Les sorties durent en général entre six et huit heures. La fatigue musculaire s’accumule rapidement, et la désorientation spatiale guette : sans gravité, le sens du haut et du bas disparaît. La moindre erreur de procédure peut avoir des conséquences immédiates sur la sécurité de l’astronaute.
Sophie Adenot, l’astronaute qui redéfinit le visage de l’ESA
Sélectionnée parmi plus de 22 500 candidats européens lors de la campagne de recrutement de 2022, Adenot fait partie d’une nouvelle génération d’astronautes que l’ESA a voulu délibérément plus diverse. À 40 ans au moment de sa sélection, elle représente aussi un profil plus varié que le pilote de chasse traditionnel : elle est également docteure en sciences cognitives appliquées au vol.
Son parcours a suscité un intérêt considérable en France, notamment auprès des jeunes filles orientées vers les filières scientifiques. Le Centre national d’études spatiales (CNES) a accompagné sa préparation depuis Paris, en coordination étroite avec l’ESA à Cologne et la NASA à Houston.

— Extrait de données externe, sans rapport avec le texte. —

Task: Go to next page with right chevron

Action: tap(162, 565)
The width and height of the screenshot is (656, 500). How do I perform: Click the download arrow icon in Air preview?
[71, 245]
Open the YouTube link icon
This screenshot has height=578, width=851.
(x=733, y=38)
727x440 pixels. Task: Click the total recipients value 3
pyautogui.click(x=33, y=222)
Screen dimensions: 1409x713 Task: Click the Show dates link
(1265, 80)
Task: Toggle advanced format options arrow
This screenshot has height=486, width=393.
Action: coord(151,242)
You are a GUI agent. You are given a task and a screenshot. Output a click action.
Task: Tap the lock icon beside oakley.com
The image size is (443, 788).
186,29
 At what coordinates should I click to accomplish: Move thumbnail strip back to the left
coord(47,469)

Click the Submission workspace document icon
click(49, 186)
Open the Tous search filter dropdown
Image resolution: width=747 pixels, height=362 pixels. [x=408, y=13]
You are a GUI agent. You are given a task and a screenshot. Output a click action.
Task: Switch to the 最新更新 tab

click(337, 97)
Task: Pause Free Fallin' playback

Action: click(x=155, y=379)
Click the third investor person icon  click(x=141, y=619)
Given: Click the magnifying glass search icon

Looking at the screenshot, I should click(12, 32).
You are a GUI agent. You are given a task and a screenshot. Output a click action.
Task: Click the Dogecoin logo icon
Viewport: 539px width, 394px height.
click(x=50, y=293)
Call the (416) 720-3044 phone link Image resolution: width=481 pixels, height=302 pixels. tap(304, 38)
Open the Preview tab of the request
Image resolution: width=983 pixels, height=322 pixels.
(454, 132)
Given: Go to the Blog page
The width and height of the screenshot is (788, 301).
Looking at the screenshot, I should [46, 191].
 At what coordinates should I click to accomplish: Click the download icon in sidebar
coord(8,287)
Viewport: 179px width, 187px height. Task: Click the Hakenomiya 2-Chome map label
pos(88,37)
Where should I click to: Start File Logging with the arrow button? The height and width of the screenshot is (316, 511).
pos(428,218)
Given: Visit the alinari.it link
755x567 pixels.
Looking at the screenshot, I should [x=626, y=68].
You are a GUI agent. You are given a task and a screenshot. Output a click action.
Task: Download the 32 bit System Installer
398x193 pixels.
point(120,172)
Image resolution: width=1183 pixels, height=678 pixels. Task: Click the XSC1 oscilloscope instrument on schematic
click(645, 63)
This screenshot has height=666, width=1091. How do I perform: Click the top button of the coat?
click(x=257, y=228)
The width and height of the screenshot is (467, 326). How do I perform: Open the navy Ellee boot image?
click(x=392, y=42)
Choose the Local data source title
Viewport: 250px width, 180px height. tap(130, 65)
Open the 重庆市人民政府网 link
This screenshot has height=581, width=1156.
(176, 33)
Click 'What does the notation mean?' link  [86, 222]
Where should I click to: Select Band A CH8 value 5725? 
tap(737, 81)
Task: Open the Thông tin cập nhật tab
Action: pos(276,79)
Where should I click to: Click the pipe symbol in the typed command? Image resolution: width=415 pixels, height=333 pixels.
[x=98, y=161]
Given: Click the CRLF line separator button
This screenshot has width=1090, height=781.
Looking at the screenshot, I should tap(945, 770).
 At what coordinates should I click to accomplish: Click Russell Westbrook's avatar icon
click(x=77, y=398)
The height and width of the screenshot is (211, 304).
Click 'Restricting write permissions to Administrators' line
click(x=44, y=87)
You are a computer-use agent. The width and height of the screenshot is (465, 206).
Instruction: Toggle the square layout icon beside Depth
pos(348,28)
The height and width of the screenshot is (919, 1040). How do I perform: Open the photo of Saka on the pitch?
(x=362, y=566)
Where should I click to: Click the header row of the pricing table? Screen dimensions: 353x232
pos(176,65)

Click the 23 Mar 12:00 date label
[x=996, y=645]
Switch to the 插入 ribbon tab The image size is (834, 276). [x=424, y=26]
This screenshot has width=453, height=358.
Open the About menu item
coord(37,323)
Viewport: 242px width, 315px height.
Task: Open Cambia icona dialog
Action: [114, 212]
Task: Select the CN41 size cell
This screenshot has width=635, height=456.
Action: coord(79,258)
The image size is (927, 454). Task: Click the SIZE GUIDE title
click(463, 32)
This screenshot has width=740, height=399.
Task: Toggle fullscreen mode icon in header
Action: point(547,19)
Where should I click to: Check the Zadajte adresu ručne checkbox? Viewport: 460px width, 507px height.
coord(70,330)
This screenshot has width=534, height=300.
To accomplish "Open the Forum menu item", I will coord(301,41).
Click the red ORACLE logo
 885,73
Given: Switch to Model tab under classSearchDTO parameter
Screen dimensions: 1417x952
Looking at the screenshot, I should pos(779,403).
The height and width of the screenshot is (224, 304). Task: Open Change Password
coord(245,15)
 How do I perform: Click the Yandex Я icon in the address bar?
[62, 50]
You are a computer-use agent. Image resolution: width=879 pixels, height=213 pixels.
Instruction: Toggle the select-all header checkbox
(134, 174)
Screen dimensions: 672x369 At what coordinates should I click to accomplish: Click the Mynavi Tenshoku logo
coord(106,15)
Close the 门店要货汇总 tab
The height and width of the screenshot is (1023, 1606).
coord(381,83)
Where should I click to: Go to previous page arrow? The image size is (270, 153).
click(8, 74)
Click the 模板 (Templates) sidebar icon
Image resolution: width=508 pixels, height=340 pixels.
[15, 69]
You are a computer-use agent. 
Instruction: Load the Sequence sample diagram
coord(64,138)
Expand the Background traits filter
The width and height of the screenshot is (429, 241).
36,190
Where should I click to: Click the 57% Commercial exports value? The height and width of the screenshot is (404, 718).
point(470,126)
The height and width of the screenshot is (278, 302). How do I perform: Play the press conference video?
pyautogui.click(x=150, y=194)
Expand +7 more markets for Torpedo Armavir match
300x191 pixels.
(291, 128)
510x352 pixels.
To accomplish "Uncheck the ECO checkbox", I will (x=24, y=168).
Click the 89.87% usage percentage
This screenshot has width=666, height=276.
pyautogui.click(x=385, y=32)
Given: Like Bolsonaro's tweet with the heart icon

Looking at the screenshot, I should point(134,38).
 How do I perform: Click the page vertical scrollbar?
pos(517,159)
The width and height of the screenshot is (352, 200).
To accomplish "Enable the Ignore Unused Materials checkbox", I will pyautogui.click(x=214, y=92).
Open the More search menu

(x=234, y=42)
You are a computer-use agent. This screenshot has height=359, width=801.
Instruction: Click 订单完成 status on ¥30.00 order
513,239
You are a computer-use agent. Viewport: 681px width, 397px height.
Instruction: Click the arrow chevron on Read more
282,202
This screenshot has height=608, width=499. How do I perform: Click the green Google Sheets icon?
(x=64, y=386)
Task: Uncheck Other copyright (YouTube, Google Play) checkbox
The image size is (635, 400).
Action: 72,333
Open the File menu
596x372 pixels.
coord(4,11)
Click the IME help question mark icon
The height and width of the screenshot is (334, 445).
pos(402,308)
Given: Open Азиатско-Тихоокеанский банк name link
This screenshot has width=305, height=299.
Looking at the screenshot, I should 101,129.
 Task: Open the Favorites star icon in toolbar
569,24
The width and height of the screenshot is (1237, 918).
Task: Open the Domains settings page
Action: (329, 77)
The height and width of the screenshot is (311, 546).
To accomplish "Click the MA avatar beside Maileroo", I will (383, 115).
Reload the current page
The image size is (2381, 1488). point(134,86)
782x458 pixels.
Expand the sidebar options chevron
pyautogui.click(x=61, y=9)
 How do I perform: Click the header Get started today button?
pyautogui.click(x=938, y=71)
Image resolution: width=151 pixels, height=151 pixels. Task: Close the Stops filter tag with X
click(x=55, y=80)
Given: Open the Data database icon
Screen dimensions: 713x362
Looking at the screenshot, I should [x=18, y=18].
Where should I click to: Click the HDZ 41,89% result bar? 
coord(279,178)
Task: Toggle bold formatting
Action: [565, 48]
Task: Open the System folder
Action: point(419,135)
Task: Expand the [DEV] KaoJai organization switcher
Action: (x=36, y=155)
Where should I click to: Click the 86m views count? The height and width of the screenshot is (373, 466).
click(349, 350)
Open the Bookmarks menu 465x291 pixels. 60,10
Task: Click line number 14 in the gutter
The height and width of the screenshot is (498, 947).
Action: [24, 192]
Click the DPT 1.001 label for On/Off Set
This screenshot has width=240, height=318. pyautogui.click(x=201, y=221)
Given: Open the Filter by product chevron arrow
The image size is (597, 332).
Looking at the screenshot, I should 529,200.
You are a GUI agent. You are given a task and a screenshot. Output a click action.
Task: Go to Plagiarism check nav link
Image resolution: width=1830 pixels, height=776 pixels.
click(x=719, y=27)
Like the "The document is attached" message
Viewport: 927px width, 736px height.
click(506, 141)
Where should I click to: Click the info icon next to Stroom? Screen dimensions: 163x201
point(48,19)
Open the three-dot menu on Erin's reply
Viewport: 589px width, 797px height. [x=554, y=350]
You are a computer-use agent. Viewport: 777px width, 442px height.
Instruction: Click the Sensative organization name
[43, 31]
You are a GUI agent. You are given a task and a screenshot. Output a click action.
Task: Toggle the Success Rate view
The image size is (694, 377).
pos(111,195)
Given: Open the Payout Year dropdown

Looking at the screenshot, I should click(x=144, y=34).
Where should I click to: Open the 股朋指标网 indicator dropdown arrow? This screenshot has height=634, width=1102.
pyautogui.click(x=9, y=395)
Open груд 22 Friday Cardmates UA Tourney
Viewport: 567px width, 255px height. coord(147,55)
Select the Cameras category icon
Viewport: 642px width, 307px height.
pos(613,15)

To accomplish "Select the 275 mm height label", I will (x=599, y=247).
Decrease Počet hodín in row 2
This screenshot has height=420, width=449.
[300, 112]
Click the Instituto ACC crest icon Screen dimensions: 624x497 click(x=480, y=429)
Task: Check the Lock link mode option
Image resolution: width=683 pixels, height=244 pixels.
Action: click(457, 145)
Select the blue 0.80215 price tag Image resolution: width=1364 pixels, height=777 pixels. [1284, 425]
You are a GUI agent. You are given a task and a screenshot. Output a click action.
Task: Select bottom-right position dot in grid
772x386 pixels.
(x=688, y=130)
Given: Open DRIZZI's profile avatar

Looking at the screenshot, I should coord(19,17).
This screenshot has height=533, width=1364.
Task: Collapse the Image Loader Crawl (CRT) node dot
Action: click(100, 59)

Comment suivre la sortie en direct depuis la France
L’ESA diffuse les sorties extravéhiculaires en temps réel sur ses plateformes officielles, avec un commentaire en anglais. Le CNES relaie généralement ces retransmissions avec des explications en français, accessibles sans abonnement. Les horaires de passage de l’ISS au-dessus du territoire français sont consultables via l’outil Spot the Station de la NASA — par temps clair, la station est visible à l’œil nu comme un point lumineux traversant le ciel en moins de 6 minutes.
Pour ceux qui souhaitent suivre l’EVA avec un contexte technique, l’ESA publie avant chaque sortie un document de mission détaillant les objectifs, les outils utilisés et la chronologie prévue des opérations.
Ce que cette mission ouvre pour la suite du programme spatial européen
L’ISS doit être désorbitée d’ici 2030, selon le calendrier arrêté par les agences partenaires. La génération d’astronautes dont fait partie Adenot sera donc probablement la dernière à travailler régulièrement sur cette station. Les missions futures — vers la Gateway lunaire, voire au-delà — sont en cours de planification, et l’ESA négocie actuellement sa part dans ces programmes avec la NASA et les autres partenaires internationaux.
La sortie du 18 août n’est pas un aboutissement : c’est, pour Sophie Adenot, le début opérationnel d’une carrière qui devrait s’étendre sur les décennies les plus charnières de l’exploration spatiale habitée.